Update apache-spark-azure-machine-learning-tutorial.md

jeacla · web-flow · commit 57cbfd704e64 · 2024-10-21T08:57:37.000-07:00
Removing all Azure Synapse for Apache Spark 2.4 related content because the 2.4 runtime has been disabled
diff --git a/articles/synapse-analytics/spark/apache-spark-azure-machine-learning-tutorial.md b/articles/synapse-analytics/spark/apache-spark-azure-machine-learning-tutorial.md
@@ -1,340 +1 @@
----
-title: 'Tutorial: Train a model in Python with automated machine learning (deprecated)'
-description: Tutorial on how to train a machine learning model in Python by using Apache Spark and automated machine learning (deprecated).
-author: midesa
-ms.service: azure-synapse-analytics
-ms.topic: tutorial
-ms.subservice: machine-learning
-ms.custom: devx-track-python
-ms.date: 03/06/2024
-ms.author: midesa
----
 
-# Tutorial: Train a model in Python with automated machine learning (deprecated)
-
-Azure Machine Learning is a cloud-based environment that allows you to train, deploy, automate, manage, and track machine learning models. 
-
-In this tutorial, you use [automated machine learning](/azure/machine-learning/concept-automated-ml) in Azure Machine Learning to create a regression model to predict taxi fare prices.

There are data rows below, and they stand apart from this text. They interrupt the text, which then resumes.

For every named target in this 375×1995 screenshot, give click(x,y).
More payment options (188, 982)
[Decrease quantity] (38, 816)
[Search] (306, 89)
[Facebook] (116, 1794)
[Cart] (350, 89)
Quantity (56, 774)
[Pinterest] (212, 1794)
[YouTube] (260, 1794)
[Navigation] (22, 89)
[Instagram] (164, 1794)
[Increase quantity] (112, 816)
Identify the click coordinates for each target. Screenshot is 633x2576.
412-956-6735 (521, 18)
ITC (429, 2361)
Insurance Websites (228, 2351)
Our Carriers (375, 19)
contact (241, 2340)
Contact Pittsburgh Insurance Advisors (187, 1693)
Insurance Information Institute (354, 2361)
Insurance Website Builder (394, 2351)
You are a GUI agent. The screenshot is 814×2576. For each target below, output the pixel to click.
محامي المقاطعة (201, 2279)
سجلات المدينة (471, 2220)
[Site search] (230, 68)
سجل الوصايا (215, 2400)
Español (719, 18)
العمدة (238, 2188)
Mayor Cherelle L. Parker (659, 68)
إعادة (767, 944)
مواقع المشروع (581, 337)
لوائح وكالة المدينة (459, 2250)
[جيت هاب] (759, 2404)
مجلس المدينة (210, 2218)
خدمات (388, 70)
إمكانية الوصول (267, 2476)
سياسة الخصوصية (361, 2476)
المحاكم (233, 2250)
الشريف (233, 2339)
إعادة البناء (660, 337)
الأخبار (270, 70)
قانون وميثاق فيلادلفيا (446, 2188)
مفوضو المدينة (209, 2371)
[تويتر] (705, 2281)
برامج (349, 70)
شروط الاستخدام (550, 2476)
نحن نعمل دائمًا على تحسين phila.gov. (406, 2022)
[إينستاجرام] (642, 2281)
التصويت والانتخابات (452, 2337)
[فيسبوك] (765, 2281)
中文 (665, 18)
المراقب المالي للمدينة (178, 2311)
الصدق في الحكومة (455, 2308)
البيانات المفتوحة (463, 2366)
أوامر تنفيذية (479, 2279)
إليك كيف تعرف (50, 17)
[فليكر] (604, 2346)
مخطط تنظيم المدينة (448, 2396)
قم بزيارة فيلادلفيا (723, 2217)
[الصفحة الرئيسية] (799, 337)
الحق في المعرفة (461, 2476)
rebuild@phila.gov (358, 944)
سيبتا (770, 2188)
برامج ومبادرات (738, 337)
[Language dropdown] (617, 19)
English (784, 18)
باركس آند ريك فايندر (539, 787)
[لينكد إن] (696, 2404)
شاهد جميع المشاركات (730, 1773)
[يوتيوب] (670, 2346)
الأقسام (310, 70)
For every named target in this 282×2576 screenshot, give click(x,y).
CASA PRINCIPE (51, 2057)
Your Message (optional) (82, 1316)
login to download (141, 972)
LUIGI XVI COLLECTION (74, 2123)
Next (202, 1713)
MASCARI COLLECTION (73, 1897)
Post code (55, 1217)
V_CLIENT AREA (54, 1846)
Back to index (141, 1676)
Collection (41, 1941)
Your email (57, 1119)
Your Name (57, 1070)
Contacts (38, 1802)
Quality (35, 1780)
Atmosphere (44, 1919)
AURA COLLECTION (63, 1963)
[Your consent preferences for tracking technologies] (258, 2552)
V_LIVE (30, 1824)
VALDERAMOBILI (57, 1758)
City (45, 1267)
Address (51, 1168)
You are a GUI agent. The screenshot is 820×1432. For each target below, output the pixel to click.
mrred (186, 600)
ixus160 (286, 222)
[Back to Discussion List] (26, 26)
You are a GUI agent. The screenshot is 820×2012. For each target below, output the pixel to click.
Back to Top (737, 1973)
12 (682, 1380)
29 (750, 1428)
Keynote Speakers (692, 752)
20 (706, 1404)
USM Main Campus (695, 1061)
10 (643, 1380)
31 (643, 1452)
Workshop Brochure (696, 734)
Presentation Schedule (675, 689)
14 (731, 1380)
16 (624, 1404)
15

This process arrives at the best model by accepting training data and configuration settings, and automatically iterating through combinations of different methods, models, and hyperparameter settings.
-
-In this tutorial, you learn how to:
-- Download the data by using Apache Spark and Azure Open Datasets.
-- Transform and clean data by using Apache Spark DataFrames.
-- Train a regression model in automated machine learning.
-- Calculate model accuracy.
-
-## Before you begin
-
-- Create a serverless Apache Spark 2.4 pool by following the [Create a serverless Apache Spark pool](../quickstart-create-apache-spark-pool-studio.md) quickstart.
-- Complete the [Azure Machine Learning workspace setup](/azure/machine-learning/quickstart-create-resources) tutorial if you don't have an existing Azure Machine Learning workspace. 
-
-> [!WARNING]
-> - Effective September 29, 2023, Azure Synapse will discontinue official support for [Spark 2.4 Runtimes](../spark/apache-spark-24-runtime.md). Post September 29, 2023, we will not be addressing any support tickets related to Spark 2.4. There will be no release pipeline in place for bug or security fixes for Spark 2.4. Utilizing Spark 2.4 post the support cutoff date is undertaken at one's own risk. We strongly discourage its continued use due to potential security and functionality concerns.
-> - As part of the deprecation process for Apache Spark 2.4, we would like to notify you that AutoML in Azure Synapse Analytics will also be deprecated. This includes both the low code interface and the APIs used to create AutoML trials through code.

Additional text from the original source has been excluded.